Personal information
- Born: July 11, 1969 (age 57)
- Listed height: 6 ft 4 in (1.93 m)
- Listed weight: 190 lb (86 kg)

Career information
- High school: Norwell (Ossian, Indiana)
- College: Butler (1988–1992)
- NBA draft: 1992: undrafted
- Position: Shooting guard

Career highlights
- MCC Player of the Year (1991); 2× First-team All-MCC (1991, 1992);

= Darin Archbold =

American basketball player

Darin Archbold (born July 11, 1969) is an American former basketball player. Archbold was named Midwestern Collegiate Conference Player of the Year in 1991. Archbold joined the Butler Bulldogs beginning the 1988–89 season after graduating from and playing basketball and football at Norwell High School in Ossian, Indiana, where he still holds the records for career points, career rebounds, and season points.

== College ==

A four-year letterwinner and three-year starter for the Bulldogs, Archbold led Butler in scoring for three consecutive seasons and sits in fourth place on Butler's all-time scoring list with 1,744 career points. He set a Butler single season scoring record with 770 points in 1991–92, and he continues to hold Butler's all-time record for three-point field goal shooting (.465). Archbold was a two-time all-conference selection and a two-time Butler MVP. Notably, in 1991, Archbold became Butler's first men's basketball player named Horizon League (formerly Midwestern Collegiate Conference) Player of the Year. That season, he led the NCAA Division I in free throw shooting (.912) and finished second in the conference in scoring (21.8 ppg). On March 16, 1992, he was also featured as the Player of the Week by Sports Illustrated. He was named to Butler's All-Century Team in 1998 and to Butler's Team of the Sesquicentennial in 2006. Archbold was added to Butler's Hall of Fame in 2008.

Archbold is a notable figure in the Butler-Xavier basketball rivalry, as Xavier's Maurice Brantley punched Archbold while in the postgame handshake line. The Chicago Tribune reported: "Brantley`s open right hand slapped the side of Archbold`s head, which snapped back. The Butler guard, who had been frustrated and punished throughout the game, pushed back, and with that Brantley unloaded a right that bloodied Archbold`s chin." In spite of both players subsequently being placed on probation by the conference, Archbold was named the conference's player of the year.
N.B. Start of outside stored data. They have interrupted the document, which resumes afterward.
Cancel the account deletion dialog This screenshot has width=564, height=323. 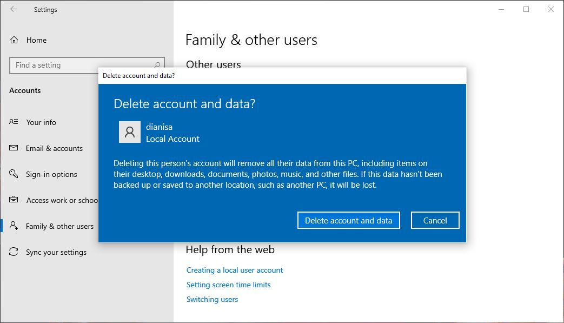tap(435, 220)
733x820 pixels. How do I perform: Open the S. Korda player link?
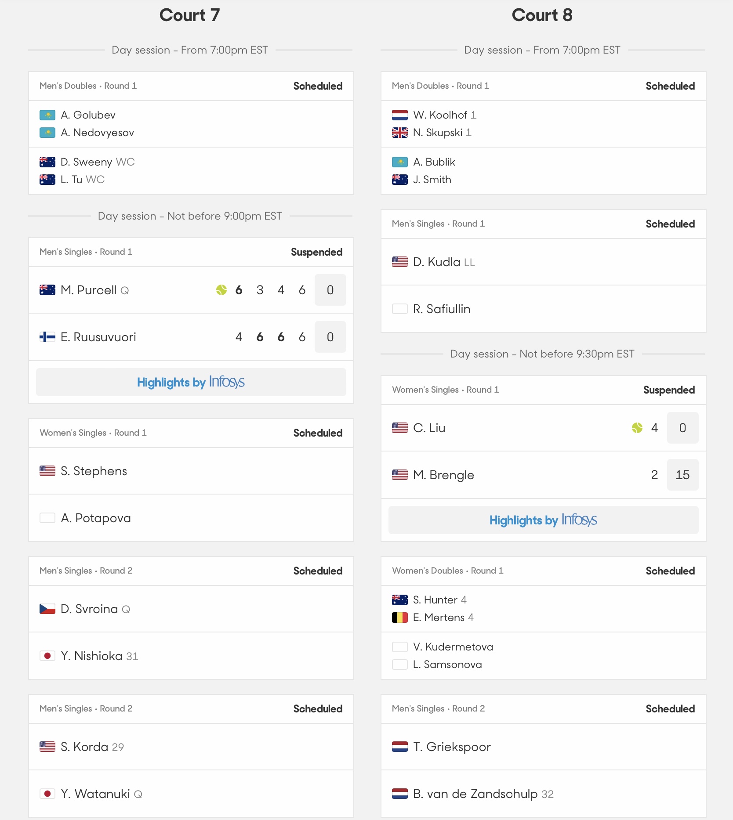click(x=84, y=747)
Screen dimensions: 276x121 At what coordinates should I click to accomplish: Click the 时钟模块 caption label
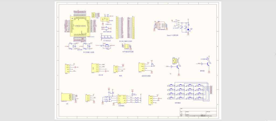pyautogui.click(x=122, y=106)
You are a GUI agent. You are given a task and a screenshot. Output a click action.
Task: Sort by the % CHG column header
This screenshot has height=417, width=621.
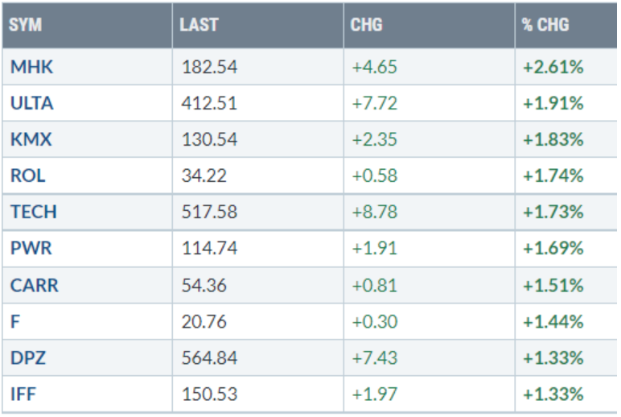pyautogui.click(x=545, y=25)
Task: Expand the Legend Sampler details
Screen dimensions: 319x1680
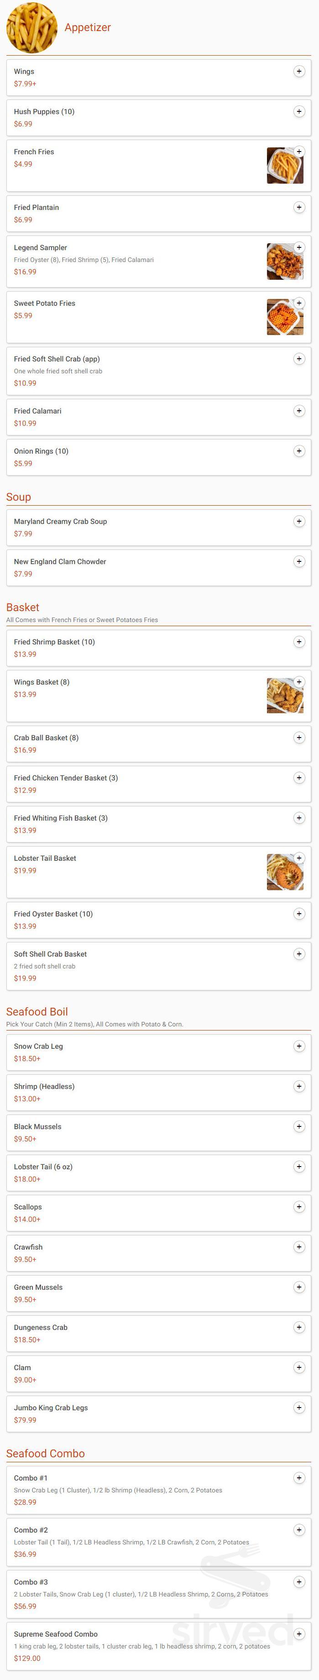Action: pos(299,247)
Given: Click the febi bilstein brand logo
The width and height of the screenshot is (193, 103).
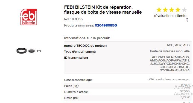Looking at the screenshot, I should (x=29, y=17).
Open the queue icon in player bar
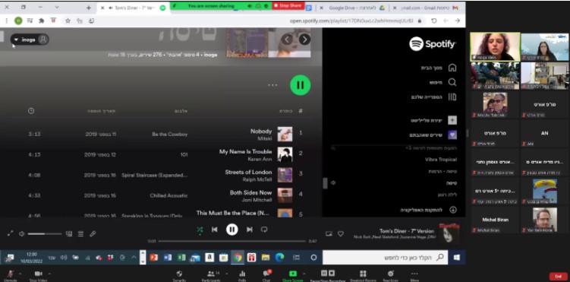 [80, 234]
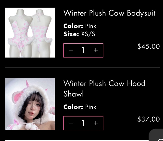163x141 pixels.
Task: Click the $37.00 price of the shawl
Action: [x=149, y=119]
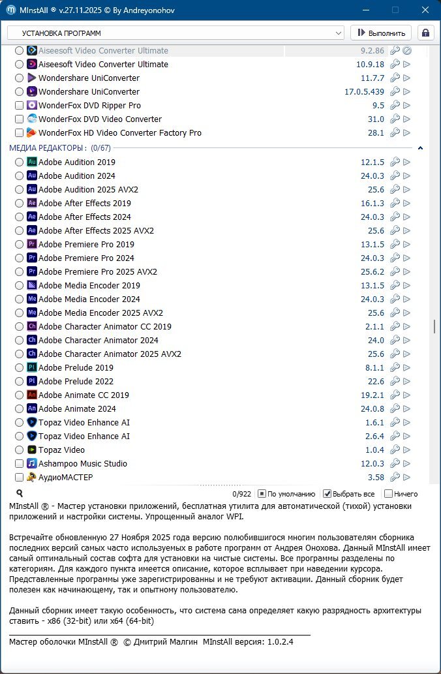441x674 pixels.
Task: Open the 'УСТАНОВКА ПРОГРАММ' dropdown
Action: click(x=176, y=33)
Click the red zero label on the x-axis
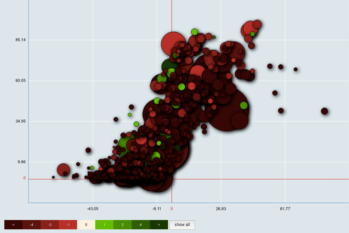This screenshot has width=349, height=233. click(172, 209)
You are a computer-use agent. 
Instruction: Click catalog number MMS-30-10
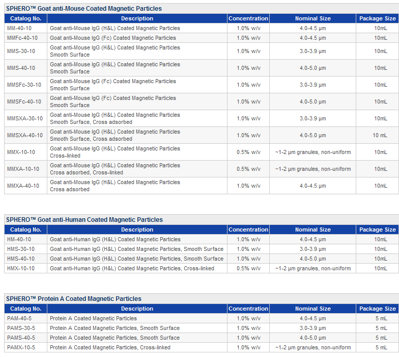21,51
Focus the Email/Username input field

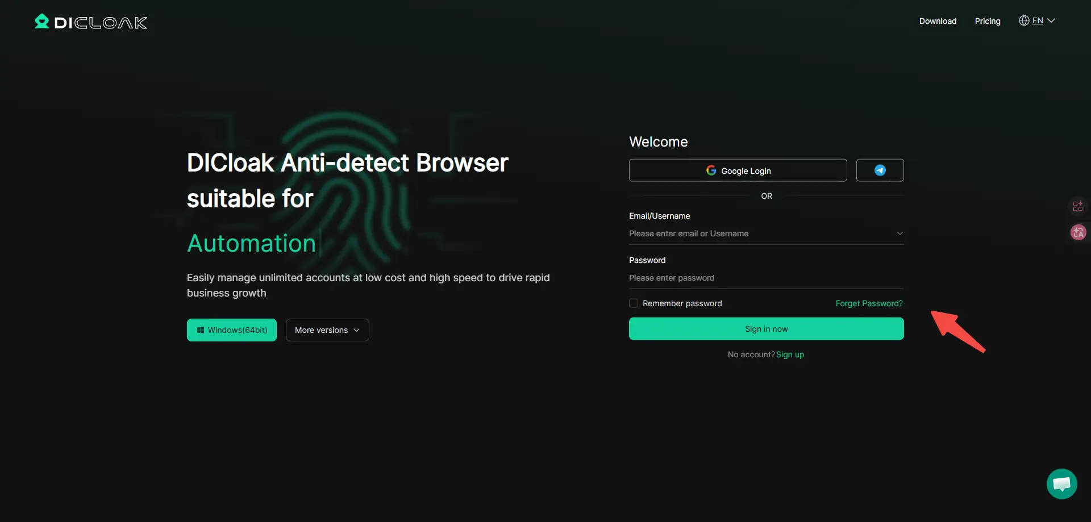(759, 233)
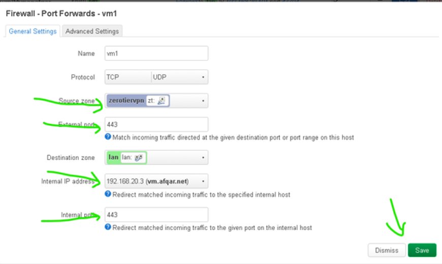Switch to the Advanced Settings tab
442x264 pixels.
click(92, 31)
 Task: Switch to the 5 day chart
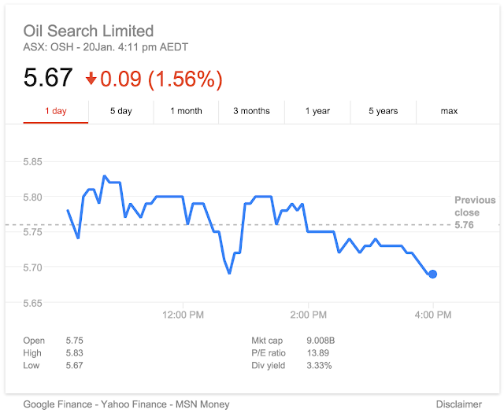[121, 111]

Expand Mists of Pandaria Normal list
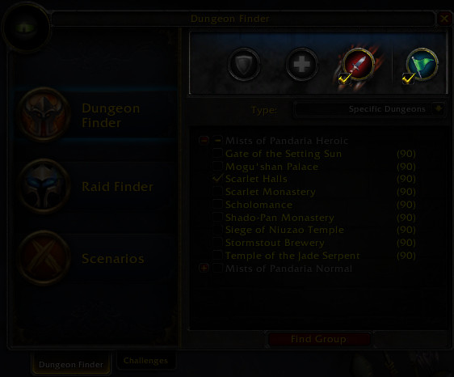click(204, 269)
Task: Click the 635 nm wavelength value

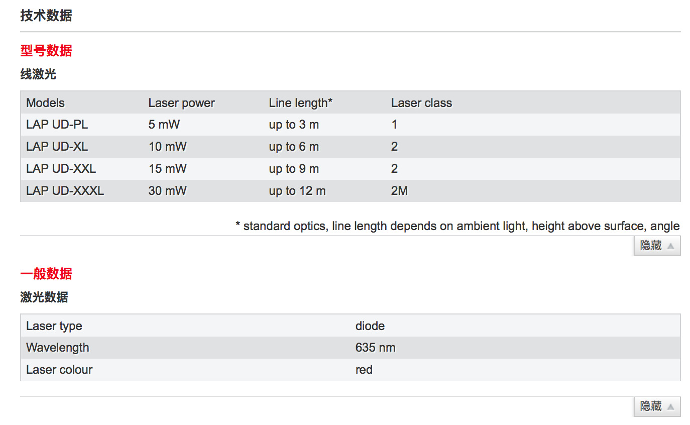Action: 375,348
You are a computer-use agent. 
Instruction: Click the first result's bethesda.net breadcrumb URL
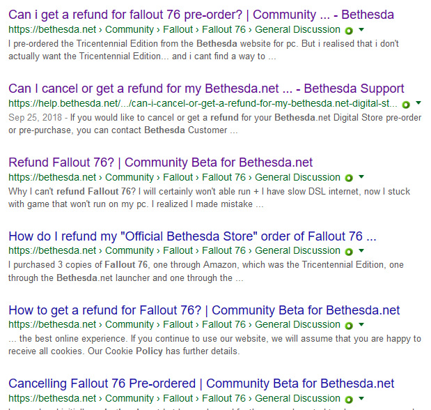174,30
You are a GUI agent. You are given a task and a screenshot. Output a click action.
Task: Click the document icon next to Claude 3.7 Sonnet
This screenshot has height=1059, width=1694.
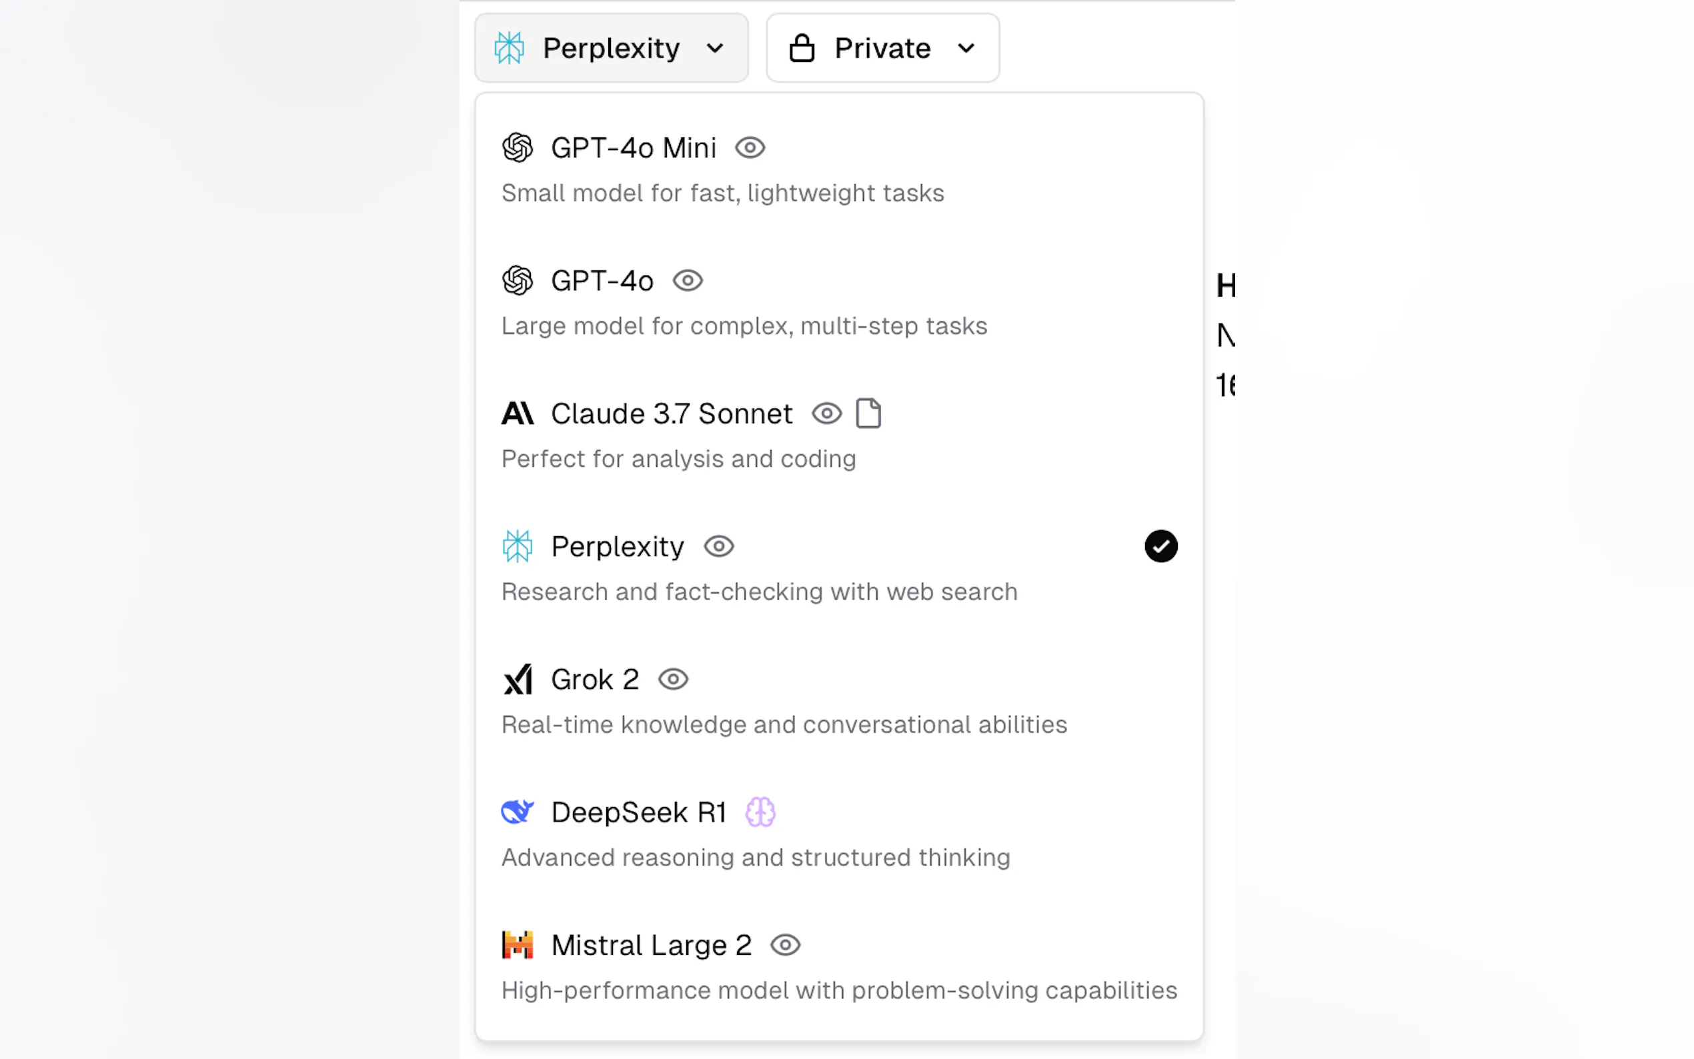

The following season, Archbold had his revenge when he scored 42 points, leading Butler to a 96–86 victory at Xavier's home arena at that time, the Cincinnati Gardens. The Bulldogs also beat Xavier six days later in the semifinals of the MCC Tournament at Cincinnati's Riverfront Coliseum.
Darin said he owes his great free throw shooting to a former high school classmate, Mike Miller. He said Mike would spend his free time after lunch rebounding for him.

The June 1992 issue of Basketball Digest magazine had Archbold listed among their prospects for the 1992 NBA draft, describing him as "An explosive scorer who could be on 'the cutting edge' in the NBA." However, he was not amongst the players picked.